Irving Petlin’s engagement with the world of art spans over seven decades, beginning with his childhood scholarship to the School of the Art Institute of Chicago. His earliest artist associations were with Leon Golub, Nancy Spero, Cliff Westerman, Matta and the Chicago School before attending Yale University through an invitation from Joseph Albers. At that time, the late 50s, Petlin’s work developed at Yale University as well as during his service in military intelligence at the Presidio, San Francisco - sneaking away at night to paint at the infamous Monkey Block with artists such as Elmer Bischoff. Following his graduation from the School of the Art Institute of Chicago, he received a Ryerson Fellowship to work in Paris where he first established his career, including an exhibition at the Palais des Beaux Arts in Brussels, before returning to the United States as a Lecturer for the University of California.
Petlin’s mastery as draftsman and as a colorist is unmistakable in the series Storms: After Redon. Due to Hurricane Sandy, the 2012 premiere viewing of these works was cancelled. The series will be presented here for the first time. Working on irregular sheets of handmade paper in the unforgiving but radiant medium of pastel, Petlin executes the act of drawing as a gamble between control and risk. Underlying the series is Petlin’s subtle and persistent commitment to history and its telling.
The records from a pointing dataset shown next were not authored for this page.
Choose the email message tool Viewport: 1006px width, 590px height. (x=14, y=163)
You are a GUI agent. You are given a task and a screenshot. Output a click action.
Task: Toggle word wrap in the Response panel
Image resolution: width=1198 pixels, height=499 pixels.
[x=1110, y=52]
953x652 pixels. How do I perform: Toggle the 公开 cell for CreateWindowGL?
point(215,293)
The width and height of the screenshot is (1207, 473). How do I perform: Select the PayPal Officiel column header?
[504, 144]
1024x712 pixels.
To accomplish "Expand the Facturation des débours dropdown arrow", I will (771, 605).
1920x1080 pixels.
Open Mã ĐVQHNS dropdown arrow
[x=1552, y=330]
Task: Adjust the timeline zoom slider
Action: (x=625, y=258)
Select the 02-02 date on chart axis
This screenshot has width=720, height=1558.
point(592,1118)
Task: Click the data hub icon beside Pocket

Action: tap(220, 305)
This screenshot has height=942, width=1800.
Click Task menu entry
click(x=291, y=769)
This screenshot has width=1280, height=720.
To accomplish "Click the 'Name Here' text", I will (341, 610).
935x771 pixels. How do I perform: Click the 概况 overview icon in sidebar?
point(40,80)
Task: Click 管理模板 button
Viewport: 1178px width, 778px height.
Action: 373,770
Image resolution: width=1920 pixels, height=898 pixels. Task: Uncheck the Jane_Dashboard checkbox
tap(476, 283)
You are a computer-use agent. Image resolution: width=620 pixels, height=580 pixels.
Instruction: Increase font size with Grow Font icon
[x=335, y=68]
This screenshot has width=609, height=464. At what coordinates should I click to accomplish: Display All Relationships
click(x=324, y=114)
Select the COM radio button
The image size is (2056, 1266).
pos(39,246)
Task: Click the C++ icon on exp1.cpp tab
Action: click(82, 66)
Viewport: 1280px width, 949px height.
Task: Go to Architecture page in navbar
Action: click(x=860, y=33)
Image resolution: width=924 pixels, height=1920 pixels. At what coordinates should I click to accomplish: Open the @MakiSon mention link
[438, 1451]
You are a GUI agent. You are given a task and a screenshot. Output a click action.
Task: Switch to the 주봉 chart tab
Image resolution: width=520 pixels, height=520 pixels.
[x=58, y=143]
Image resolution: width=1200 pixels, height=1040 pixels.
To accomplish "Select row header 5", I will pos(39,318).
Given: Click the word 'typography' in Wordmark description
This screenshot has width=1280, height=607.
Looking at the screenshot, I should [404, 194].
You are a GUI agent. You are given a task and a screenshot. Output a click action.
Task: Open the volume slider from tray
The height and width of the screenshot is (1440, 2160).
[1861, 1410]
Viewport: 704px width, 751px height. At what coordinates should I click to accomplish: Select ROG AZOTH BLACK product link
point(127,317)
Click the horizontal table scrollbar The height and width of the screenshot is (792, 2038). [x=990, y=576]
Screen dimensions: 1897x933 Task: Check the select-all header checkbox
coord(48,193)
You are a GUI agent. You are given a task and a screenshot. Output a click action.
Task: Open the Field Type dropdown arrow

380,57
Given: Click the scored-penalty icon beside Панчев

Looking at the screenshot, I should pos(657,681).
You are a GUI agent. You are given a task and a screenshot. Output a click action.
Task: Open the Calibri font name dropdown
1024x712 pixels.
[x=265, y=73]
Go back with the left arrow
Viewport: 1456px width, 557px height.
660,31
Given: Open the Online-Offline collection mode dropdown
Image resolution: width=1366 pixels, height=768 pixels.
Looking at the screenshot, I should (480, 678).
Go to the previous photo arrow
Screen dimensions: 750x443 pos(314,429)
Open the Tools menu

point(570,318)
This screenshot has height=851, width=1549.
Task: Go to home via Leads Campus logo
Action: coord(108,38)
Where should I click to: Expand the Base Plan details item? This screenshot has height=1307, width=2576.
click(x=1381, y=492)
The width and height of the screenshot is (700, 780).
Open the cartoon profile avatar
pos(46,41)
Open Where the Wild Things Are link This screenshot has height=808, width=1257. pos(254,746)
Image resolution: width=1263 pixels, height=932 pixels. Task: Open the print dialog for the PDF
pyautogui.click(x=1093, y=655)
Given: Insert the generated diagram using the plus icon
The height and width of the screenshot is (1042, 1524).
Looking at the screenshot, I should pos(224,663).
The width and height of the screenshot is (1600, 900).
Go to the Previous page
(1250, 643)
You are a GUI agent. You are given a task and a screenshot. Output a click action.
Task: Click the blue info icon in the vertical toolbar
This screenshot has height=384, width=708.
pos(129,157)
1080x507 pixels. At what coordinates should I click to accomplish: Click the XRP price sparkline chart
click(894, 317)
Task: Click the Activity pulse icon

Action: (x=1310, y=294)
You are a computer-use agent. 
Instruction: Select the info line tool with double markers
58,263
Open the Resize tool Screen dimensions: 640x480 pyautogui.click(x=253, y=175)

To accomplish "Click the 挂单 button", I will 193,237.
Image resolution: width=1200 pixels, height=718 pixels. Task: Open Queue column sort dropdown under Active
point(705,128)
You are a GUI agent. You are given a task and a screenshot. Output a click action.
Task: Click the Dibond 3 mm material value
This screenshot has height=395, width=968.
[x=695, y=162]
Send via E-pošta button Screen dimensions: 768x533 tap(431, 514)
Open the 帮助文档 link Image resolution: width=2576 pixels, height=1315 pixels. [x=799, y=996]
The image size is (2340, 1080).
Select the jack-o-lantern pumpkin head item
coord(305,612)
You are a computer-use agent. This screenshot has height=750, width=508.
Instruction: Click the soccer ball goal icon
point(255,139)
Presently, Petlin’s work is being featured in a special exhibition at the Petit Palais entitled L’art du pastel de Degas à Redon through April 8. Of no small coincidence is the fact that Petlin’s pastels come from but one source, Isabelle Roché of La Maison du Pastel which is referenced in this exhibition with a painting entitledEncounter at the Maison du Pastel (1983) portraying Petlin and friend R.B. Kitaj during a surprise encounter with Sam Zafran who absconded with Petlin’s famous studio at 13 rue du Crussol near the Place de la République.
Also presented here are a series of four monumental paintings evidencing Petlin’s commitment to referencing major historical developments in the tradition of Goya. Révolution Pastorale (1978 -81), Hebron (1998-2001),The Eleventh of January (2009) and the most recent Madonna of Slavery series (2015) are all key works in Petlin’s oeuvre.